- _ENTRIES SHOWN_
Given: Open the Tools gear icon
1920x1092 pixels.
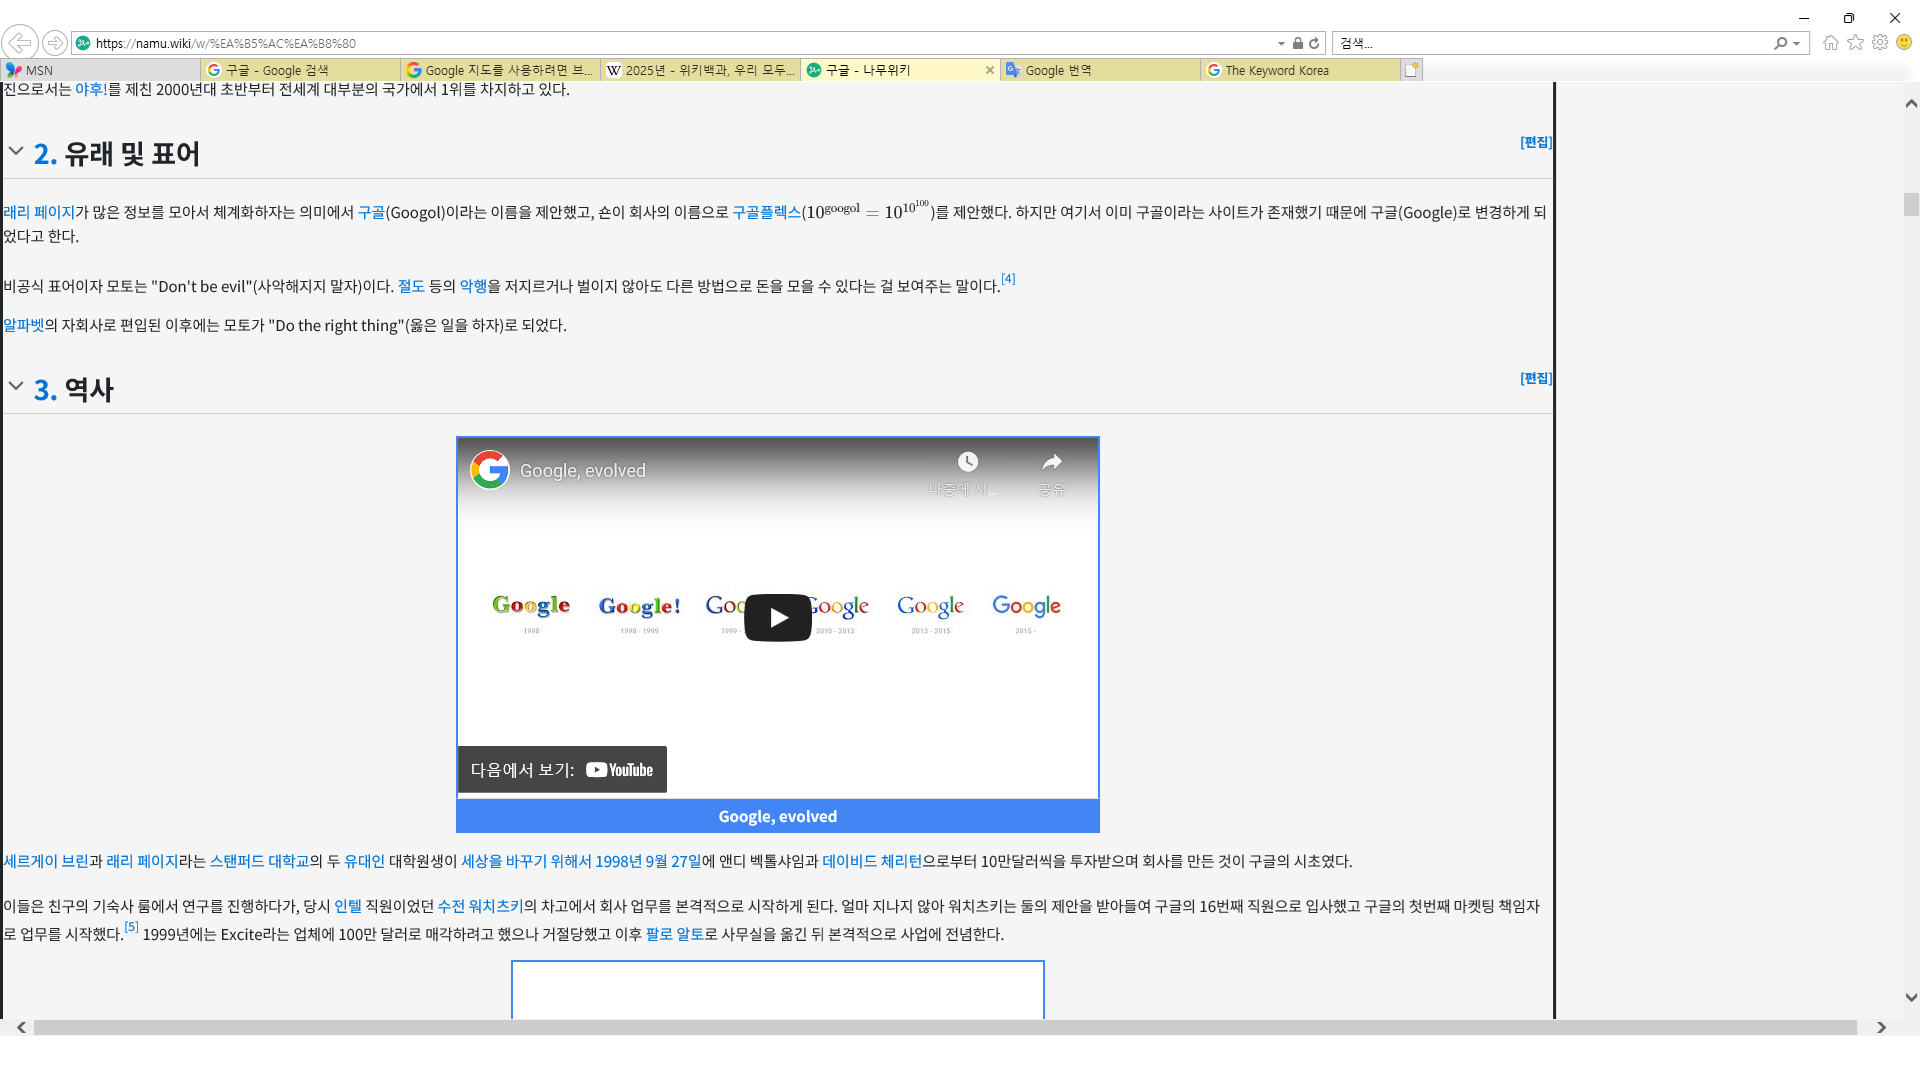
...
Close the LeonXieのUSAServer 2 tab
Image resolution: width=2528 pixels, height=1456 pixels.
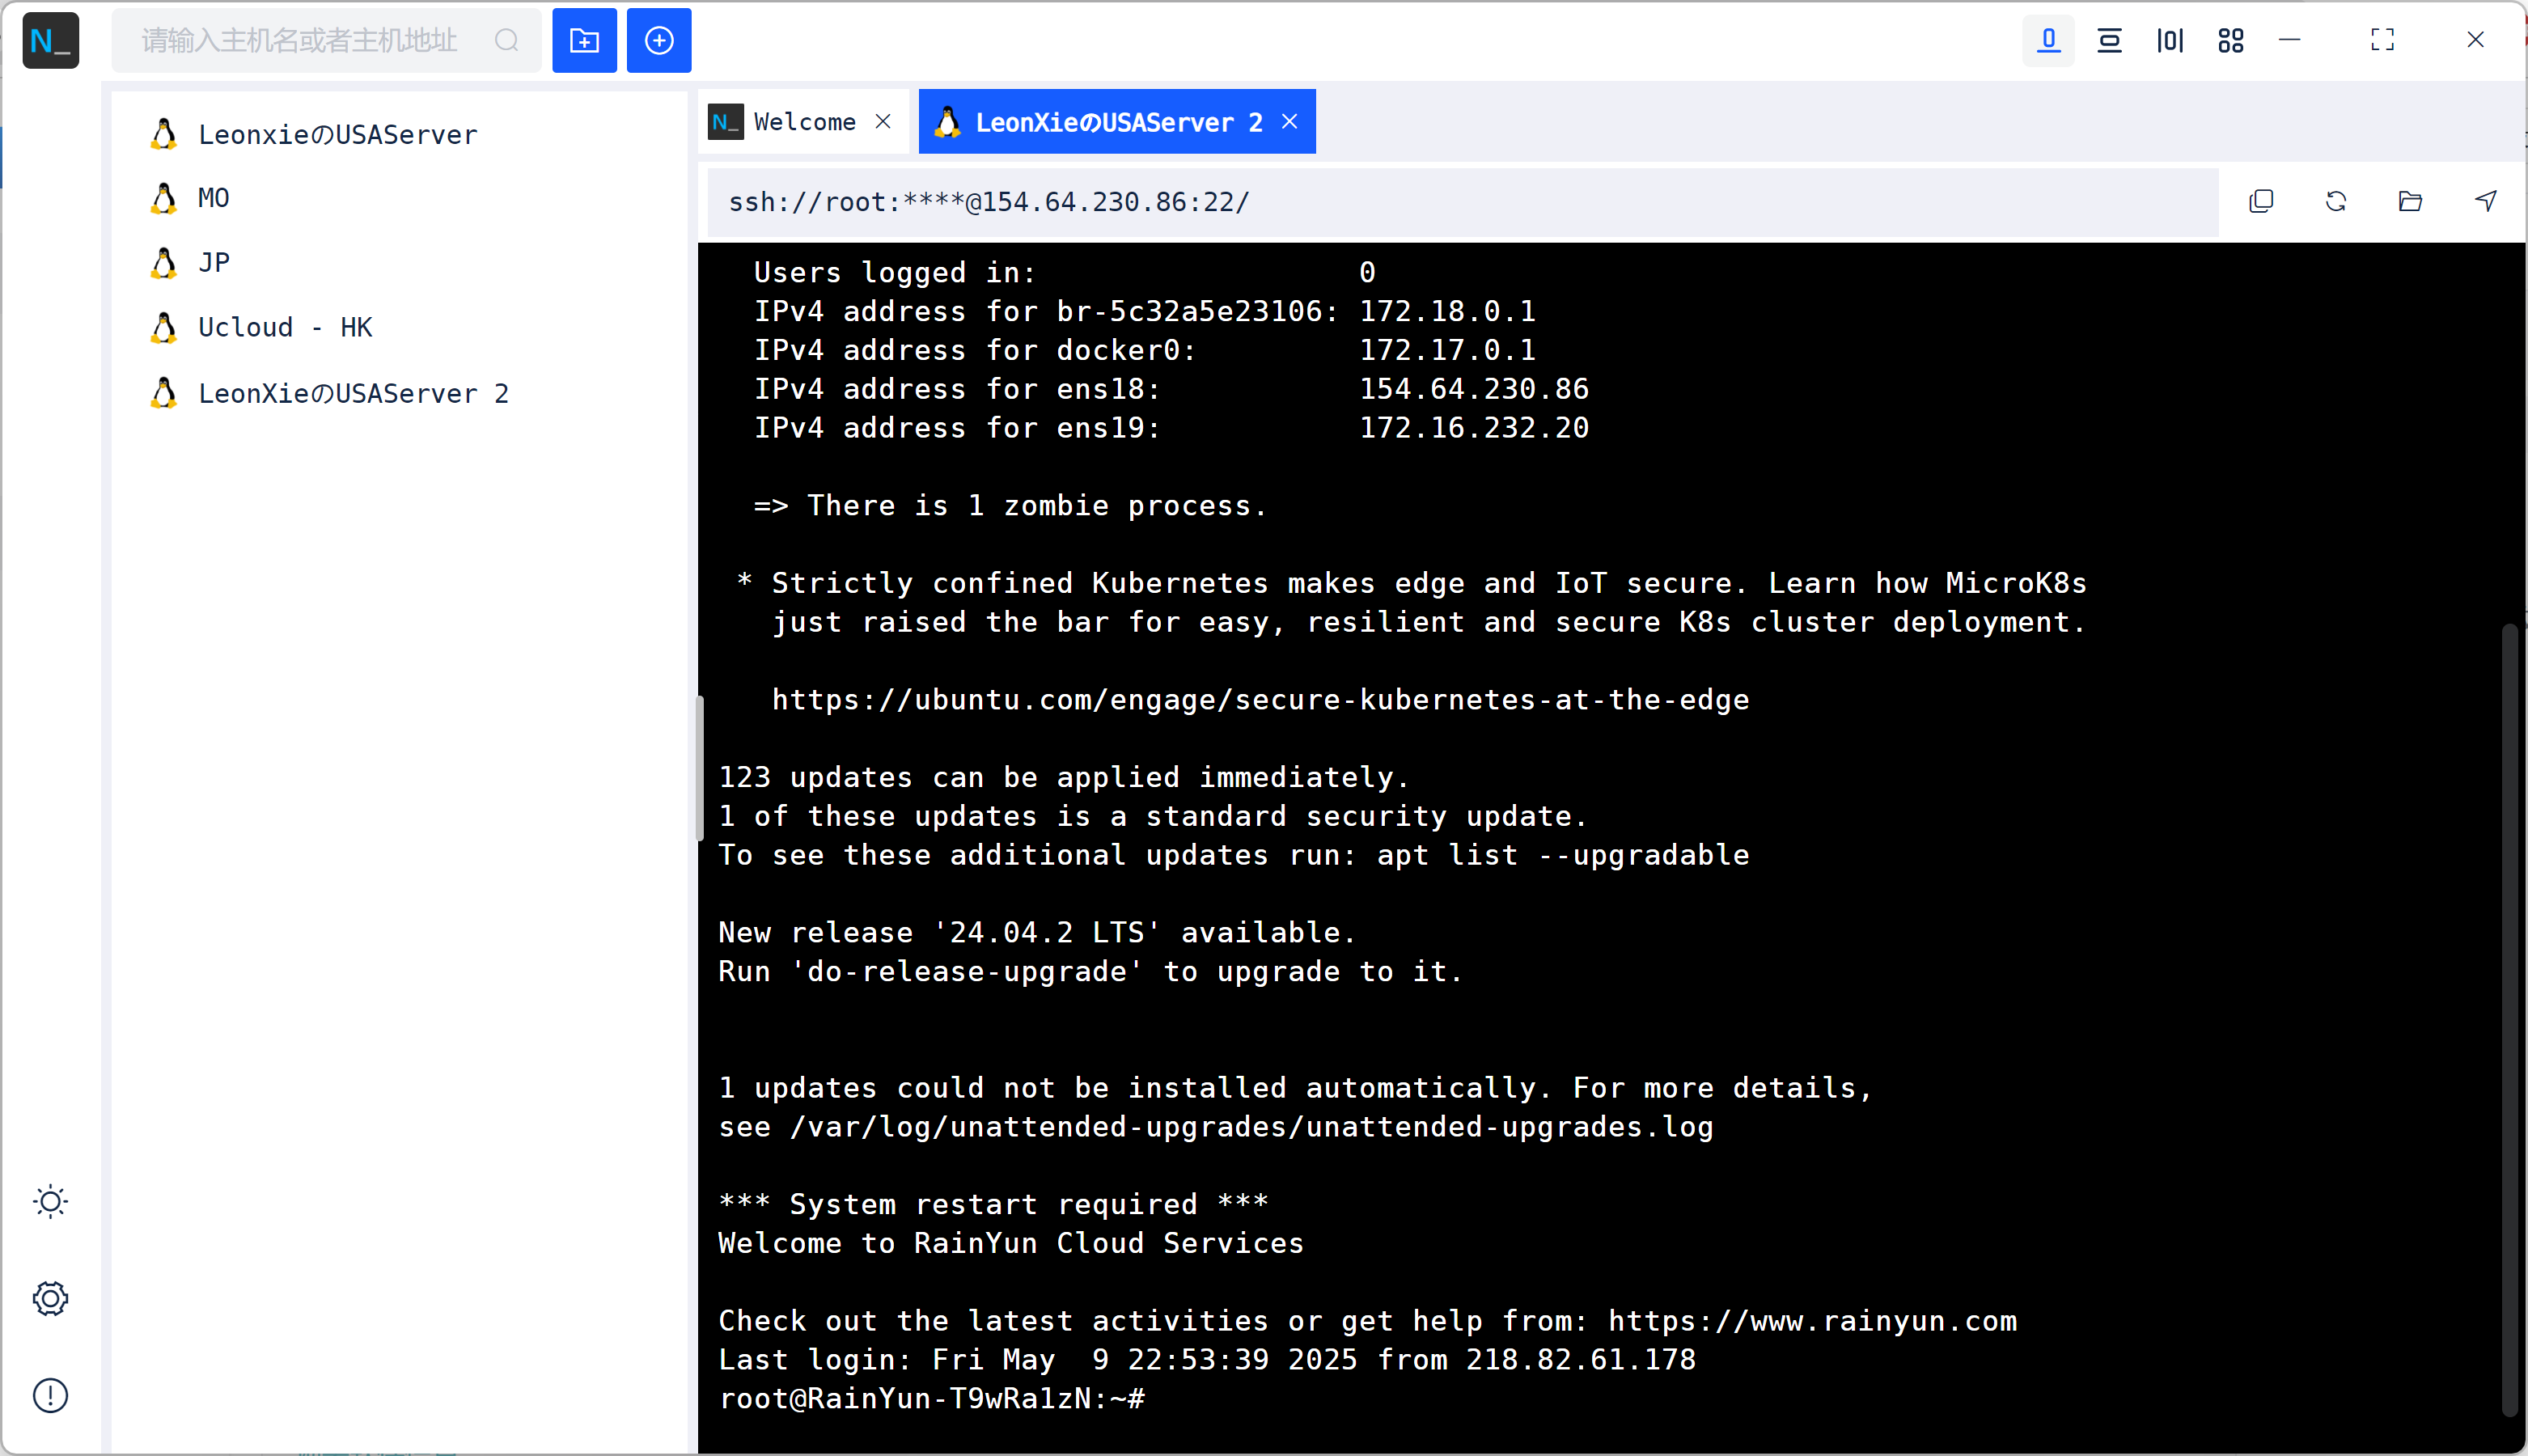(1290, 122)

- _REQUIRED WORK_
What you return must be the lines above that run from the line with "Given: Open the Tools gear icon" to the line with "1920x1092 pixels.", inclusive, each copied exactly.

- _RESPONSE TO THE TASK_
Given: Open the Tools gear icon
1920x1092 pixels.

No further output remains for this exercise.